Protect yourself from potential police misconduct during stops, arrests, and questioning.

“Unconscious bias,” “excessive use of force,” and “civil rights violations” are all phrases you have probably heard on the news or on social media over the past few years due to high-profile police brutality cases in Ferguson, Baltimore, and New York. Here in Cleveland, these issues have been at the forefront since the 2014 death of Tamir Rice, an unarmed African American boy who was shot by a white police officer. In response to this and other instances of alleged misconduct, the U.S. Department of Justice issued a scathing report on the Cleveland Police Department’s pattern of excessive use of force. Fortunately, the department is in the process of reforming and working to repair its frayed relationship with the communities it serves.

It’s natural for emotions to run high in circumstances such as these.

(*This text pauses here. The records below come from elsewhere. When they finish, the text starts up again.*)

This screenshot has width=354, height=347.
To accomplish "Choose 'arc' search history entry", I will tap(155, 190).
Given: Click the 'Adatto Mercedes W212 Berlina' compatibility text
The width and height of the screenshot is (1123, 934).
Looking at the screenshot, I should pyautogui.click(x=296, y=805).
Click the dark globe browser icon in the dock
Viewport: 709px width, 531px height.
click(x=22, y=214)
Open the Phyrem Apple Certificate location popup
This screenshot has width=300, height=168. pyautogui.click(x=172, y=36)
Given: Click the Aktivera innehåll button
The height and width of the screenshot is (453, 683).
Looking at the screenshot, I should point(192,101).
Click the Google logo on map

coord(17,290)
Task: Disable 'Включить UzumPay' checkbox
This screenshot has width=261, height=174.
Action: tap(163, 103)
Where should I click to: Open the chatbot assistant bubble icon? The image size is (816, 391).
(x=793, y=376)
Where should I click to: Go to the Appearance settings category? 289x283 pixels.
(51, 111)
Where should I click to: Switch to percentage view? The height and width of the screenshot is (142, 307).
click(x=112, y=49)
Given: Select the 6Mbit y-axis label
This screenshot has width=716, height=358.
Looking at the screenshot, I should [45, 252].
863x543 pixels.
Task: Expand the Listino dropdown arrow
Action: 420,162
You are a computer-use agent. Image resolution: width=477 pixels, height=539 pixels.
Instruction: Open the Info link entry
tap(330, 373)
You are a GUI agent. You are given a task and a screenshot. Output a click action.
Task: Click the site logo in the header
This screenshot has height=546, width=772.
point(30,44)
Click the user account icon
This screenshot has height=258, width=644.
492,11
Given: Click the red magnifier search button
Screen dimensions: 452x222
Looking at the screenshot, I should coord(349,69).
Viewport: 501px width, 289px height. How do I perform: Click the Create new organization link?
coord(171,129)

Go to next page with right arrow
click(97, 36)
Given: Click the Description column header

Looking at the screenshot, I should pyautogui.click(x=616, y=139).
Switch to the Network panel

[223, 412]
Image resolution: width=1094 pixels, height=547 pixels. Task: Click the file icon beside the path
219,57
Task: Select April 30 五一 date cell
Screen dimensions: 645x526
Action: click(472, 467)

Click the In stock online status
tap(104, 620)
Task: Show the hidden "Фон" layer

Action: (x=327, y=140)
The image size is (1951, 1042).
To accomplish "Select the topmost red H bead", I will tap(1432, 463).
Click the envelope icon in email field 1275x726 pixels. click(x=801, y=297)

You may find yourself worried about any future interactions you may have with the police. Knowing in advance what your rights are will help to protect you the next time you are speaking with a member of law enforcement in Cleveland or elsewhere in the country, whether it is during a routine traffic stop, or you are being placed under arrest, or you are being formally questioned about a criminal offense.

What are “civil rights” and who has them?

The term “civil rights” refers to the rights of individuals to receive equal treatment and to be free of discrimination in a number of areas—including education, employment, housing, and many others—based on certain legally-protected characteristics, such as gender, race, religion, age, disability, and sexual orientation. A person’s civil rights also protect his or her individual freedoms from infringement by the government, social organizations, or other individuals, and ensure that he or she is able to freely participate in civil and political life. Every citizen and resident is entitled to certain rights as defined by the U.S. Constitution, the supreme law of the land.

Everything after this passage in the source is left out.